35 YEARS IN KING’S LYNN

PAUL CHANCELLOR uses photographs from the Colour-Rail photograph collection to compare recent developments in north-west Norfolk with how it looked in the early 1980s

ALL CHANGE

Centre stage in this 1982 scene at King’s Lynn bus station is Swaffham Coachways UEX 18W, a 33ft Roe-bodied Leyland Atlantean PDR2/1 new to British Overseas Airways Corporation (BOAC) in July 1971 registered GML 846J. It was one of five of these 65-seaters that BOAC (later British Airways) operated on its coach service between Heathrow Airport and its terminal opposite Victoria Coach Station in London. Swaffham Coachways had two of these vehicles used on market day and other rural services, both re-registered on acquisition. Behind it is Eagles Coaches of Castle Acre EFU 845L, a Plaxton Panorama-bodied Bedford SB5 new to Applebys in Lincolnshire in 1973. The ECW-bodied Bristol RELH behind may look like it is an Eastern Counties vehicle, but is operated by Rosemary Coaches. The poppy red and white Bristol VRTs on the left are in the Eastern Counties fleet.
Eastern Counties, during its seven years of management ownership, is dominant in this 1991 scene viewed from the car park that overlooks King’s Lynn bus station. Three Ford Transit minibuses, two Leyland Nationals and a Plaxton Derwent-bodied Dennis Javelin are laying over, while an ECW-bodied Bristol VRT departs in the background. Independents are on represented by Fowlers of Holbeach Drove with a Duple Dominant-bodied ex-London Country Green Line Leyland Tiger and a Plaxton Supreme-bodied coach from Bird’s of Hunstanton.
Stagecoach was still to the fore in 2017, by which time its corporate identity had extinguished the Norfolk Green name and colours. Optare Versa 25268 (YJ58 VCC) and Optare Solo 47908 (YJ09 LBG) were acquired with the Norfolk Green business, but TransBus Pointer Dart 34420 (KV53 EYW) had been transferred within Stagecoach East.

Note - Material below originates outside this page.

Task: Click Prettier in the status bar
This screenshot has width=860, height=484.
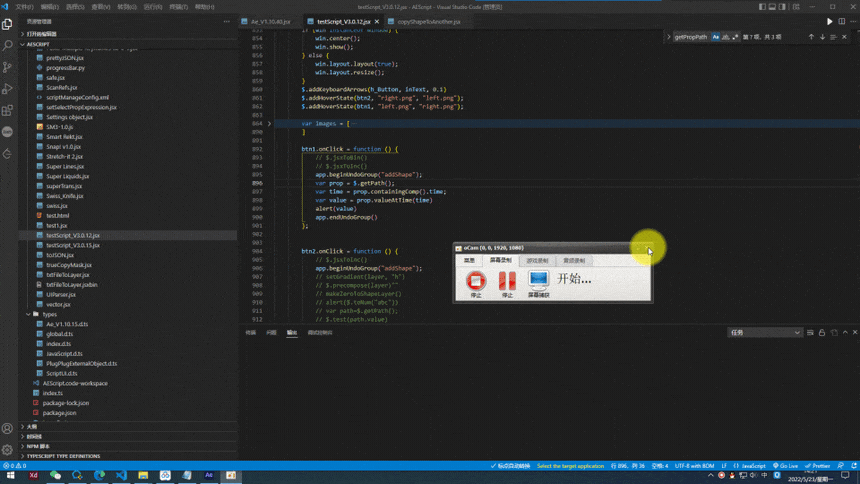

The rural nature of the area surrounding the north Norfolk town of King’s Lynn helped make it something of a stronghold of independent operators over the years, supplementing the long distance and town routes provided for many by Tilling and later National Bus Company-owned Eastern Counties. Physically, the town centre has changed little in recent years and other than the modernising of the stands, the bus station remains much as it has been for at least the past 40 years.